Dataset:
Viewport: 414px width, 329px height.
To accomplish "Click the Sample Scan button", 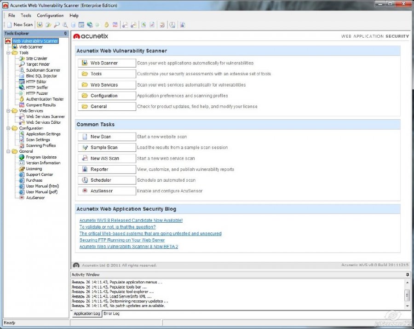I will (x=107, y=147).

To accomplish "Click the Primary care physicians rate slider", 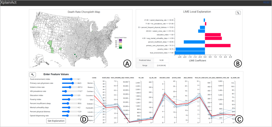I will (x=73, y=83).
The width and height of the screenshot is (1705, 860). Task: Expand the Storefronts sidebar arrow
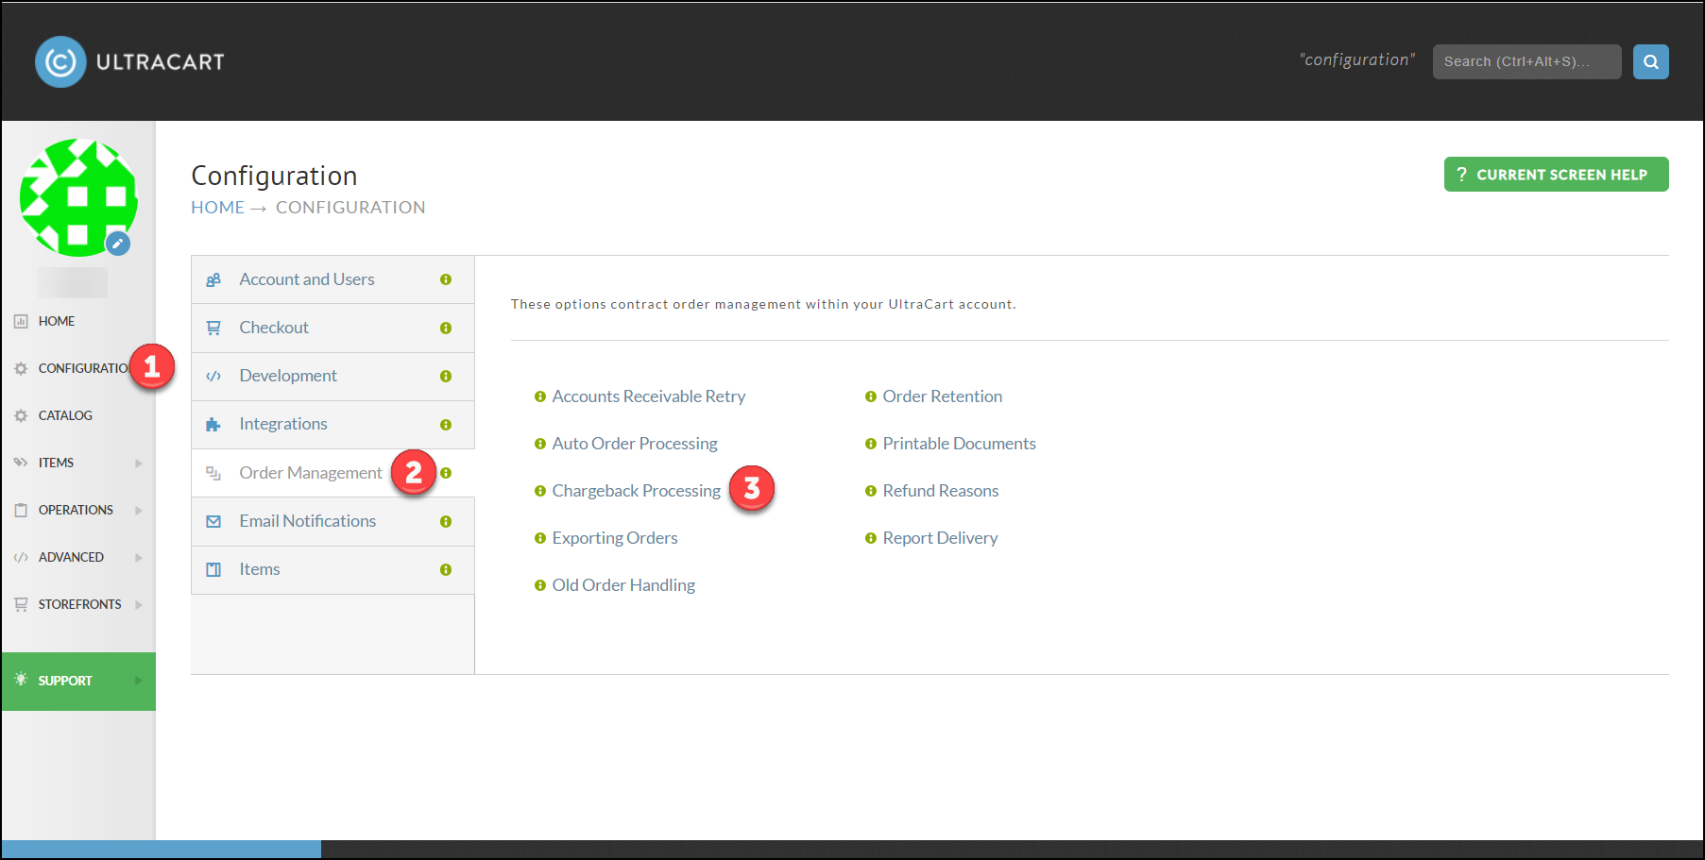[139, 604]
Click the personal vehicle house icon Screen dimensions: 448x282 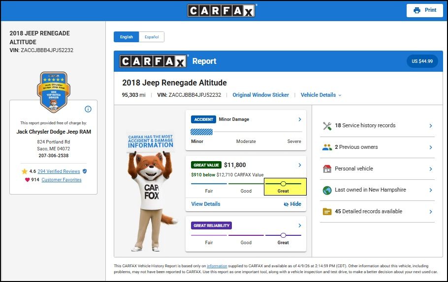[x=327, y=169]
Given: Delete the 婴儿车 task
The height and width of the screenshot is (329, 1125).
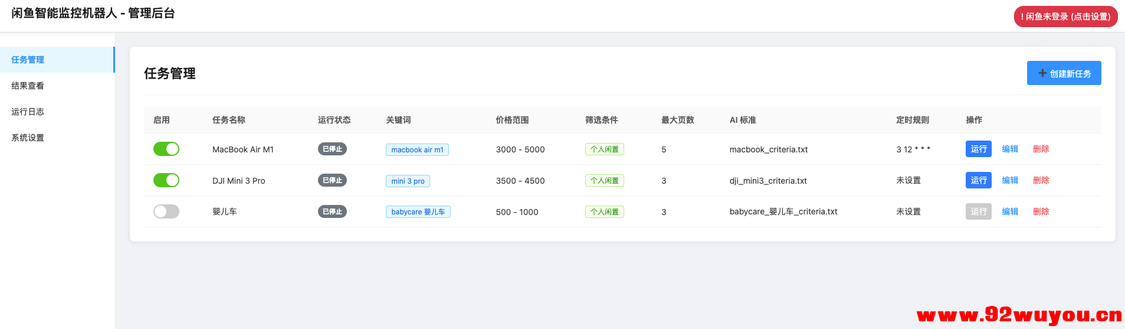Looking at the screenshot, I should [x=1041, y=211].
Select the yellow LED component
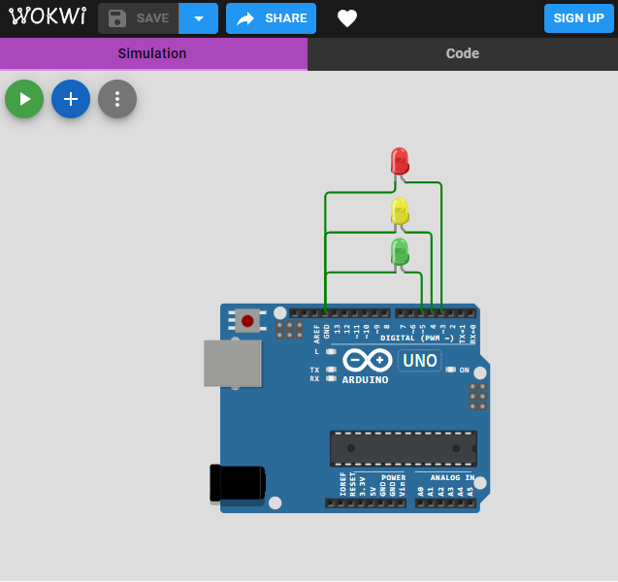This screenshot has width=618, height=582. coord(399,210)
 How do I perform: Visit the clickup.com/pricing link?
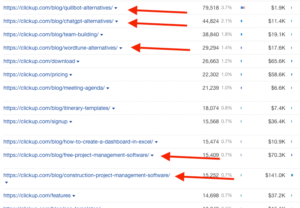click(x=36, y=74)
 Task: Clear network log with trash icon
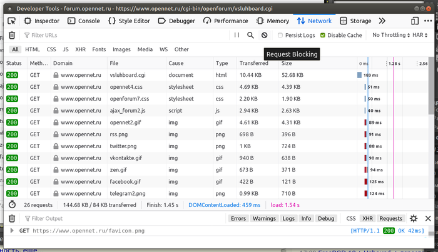[x=12, y=35]
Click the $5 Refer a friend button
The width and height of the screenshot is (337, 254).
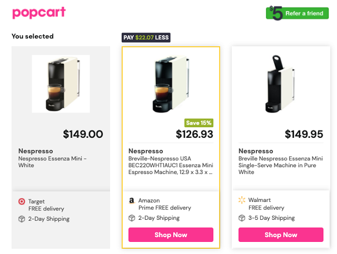click(297, 13)
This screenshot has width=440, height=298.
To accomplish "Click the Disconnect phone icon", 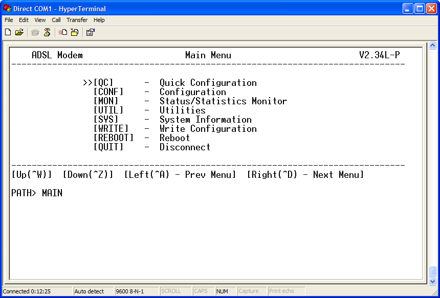I will pyautogui.click(x=47, y=32).
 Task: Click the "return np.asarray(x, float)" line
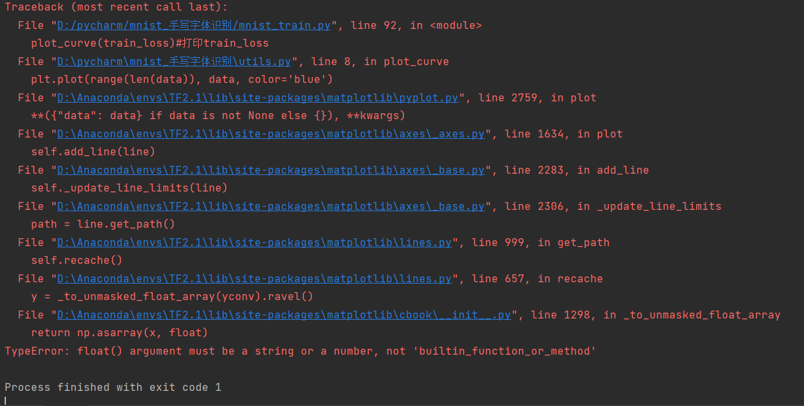pos(119,333)
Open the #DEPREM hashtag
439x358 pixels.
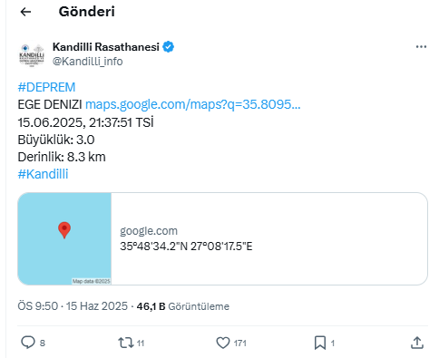coord(46,87)
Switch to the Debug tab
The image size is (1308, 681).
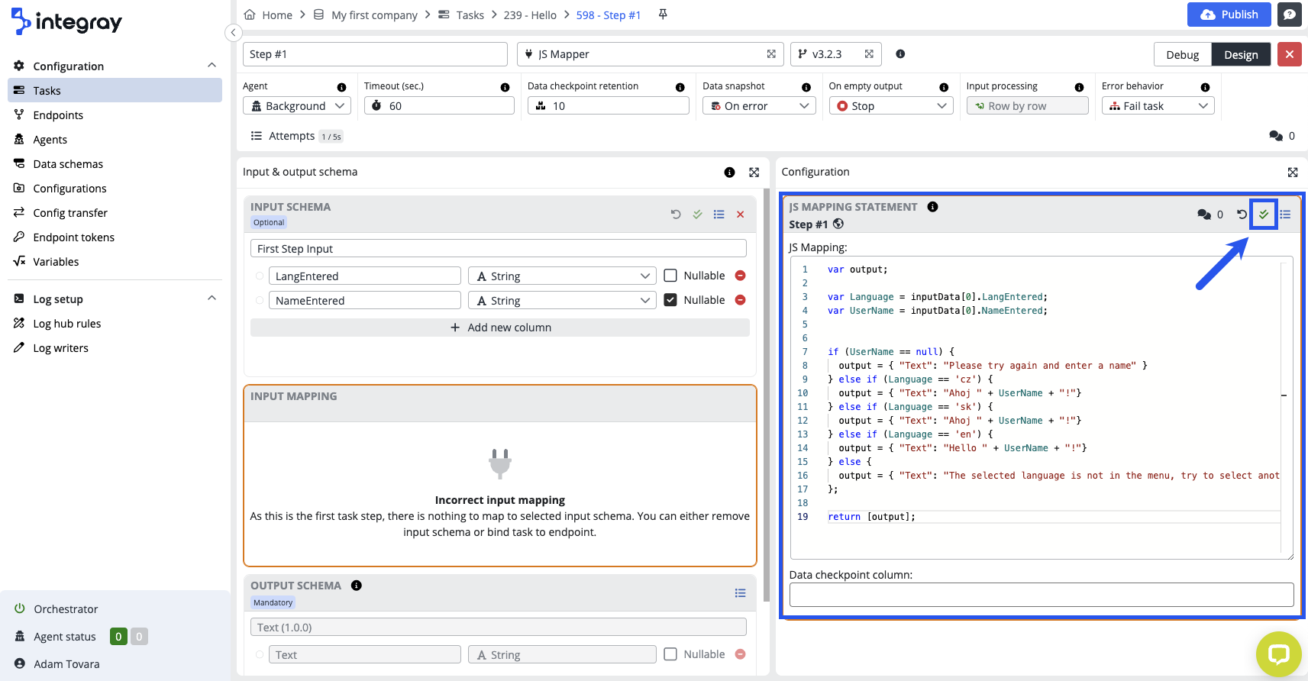click(1182, 55)
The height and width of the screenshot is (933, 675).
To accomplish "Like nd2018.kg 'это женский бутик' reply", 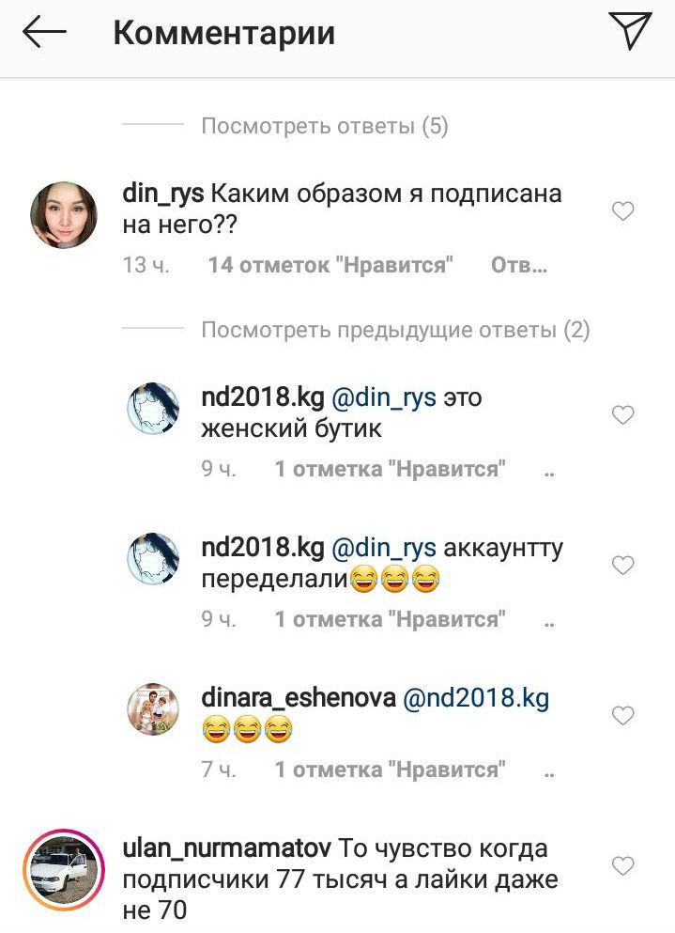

Requirement: Format the lines from the one containing "Switch to the Debug tab" through the end of the entries, inclusive, as a numbered list with blank lines omitted and pictures left out.

Reply to the task:
1. Switch to the Debug tab
2. The image size is (1308, 681).
3. click(1182, 55)
4. The height and width of the screenshot is (933, 675).
5. To accomplish "Like nd2018.kg 'это женский бутик' reply", 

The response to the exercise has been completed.